EXERCISE INSTRUCTIONS. One part of the entries below is wanted: the lines from the one containing "13 College Tips" through the one containing "Just Thinking (34, 121)". Write those out exactly and nothing else.

GIVEN RECORDS.
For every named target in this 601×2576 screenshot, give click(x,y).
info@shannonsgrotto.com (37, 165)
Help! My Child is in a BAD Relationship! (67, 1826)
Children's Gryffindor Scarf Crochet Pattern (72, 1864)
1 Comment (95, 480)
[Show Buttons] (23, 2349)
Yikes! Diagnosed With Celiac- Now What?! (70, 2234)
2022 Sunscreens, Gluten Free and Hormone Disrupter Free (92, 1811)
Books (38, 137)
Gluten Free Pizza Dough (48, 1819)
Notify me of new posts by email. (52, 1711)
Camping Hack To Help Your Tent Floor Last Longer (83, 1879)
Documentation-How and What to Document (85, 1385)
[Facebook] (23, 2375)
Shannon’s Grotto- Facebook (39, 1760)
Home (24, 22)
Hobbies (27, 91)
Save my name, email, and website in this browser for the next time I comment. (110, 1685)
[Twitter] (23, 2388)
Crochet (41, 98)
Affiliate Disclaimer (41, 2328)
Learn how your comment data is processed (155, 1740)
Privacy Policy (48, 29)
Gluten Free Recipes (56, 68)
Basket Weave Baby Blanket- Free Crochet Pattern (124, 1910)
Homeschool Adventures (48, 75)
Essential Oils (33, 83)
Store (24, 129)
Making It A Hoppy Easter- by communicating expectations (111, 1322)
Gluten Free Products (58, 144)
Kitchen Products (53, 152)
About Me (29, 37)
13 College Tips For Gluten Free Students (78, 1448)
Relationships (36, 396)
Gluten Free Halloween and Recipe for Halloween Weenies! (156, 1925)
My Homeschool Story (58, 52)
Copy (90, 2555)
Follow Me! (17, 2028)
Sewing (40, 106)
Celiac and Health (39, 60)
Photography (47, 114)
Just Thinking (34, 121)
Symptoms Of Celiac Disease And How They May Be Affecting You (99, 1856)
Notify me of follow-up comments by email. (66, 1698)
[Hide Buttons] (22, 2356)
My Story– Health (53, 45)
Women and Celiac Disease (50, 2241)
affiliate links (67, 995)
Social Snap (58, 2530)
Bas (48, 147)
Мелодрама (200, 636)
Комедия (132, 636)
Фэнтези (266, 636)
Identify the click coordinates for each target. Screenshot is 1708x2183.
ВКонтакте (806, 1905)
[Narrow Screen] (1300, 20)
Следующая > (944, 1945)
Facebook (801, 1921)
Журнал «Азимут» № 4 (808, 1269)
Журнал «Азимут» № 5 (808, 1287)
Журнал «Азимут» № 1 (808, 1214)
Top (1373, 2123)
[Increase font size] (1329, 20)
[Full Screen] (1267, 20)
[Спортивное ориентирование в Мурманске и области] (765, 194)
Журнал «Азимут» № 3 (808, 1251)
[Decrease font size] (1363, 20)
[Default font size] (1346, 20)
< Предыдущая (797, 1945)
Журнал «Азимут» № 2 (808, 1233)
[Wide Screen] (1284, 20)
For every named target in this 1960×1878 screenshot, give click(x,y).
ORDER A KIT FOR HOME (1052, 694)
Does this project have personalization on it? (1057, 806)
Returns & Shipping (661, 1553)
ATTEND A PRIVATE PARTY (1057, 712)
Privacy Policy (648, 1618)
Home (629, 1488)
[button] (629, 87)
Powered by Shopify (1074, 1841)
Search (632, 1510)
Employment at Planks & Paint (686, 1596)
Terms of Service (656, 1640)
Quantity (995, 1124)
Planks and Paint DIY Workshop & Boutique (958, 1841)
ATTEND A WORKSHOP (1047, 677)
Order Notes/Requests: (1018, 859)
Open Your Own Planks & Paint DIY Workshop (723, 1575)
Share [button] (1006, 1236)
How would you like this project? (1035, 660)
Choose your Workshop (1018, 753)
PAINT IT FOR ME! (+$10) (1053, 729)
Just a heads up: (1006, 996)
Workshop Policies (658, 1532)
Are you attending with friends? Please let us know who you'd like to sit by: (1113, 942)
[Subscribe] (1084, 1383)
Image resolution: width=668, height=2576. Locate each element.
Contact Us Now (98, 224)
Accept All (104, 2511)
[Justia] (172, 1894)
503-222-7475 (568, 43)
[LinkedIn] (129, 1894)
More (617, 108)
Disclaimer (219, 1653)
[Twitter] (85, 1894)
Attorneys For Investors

SOLUTION.
13 College Tips For Gluten Free Students (78, 1448)
Relationships (36, 396)
Gluten Free Halloween and Recipe for Halloween Weenies! (156, 1925)
My Homeschool Story (58, 52)
Copy (90, 2555)
Follow Me! (17, 2028)
Sewing (40, 106)
Celiac and Health (39, 60)
Photography (47, 114)
Just Thinking (34, 121)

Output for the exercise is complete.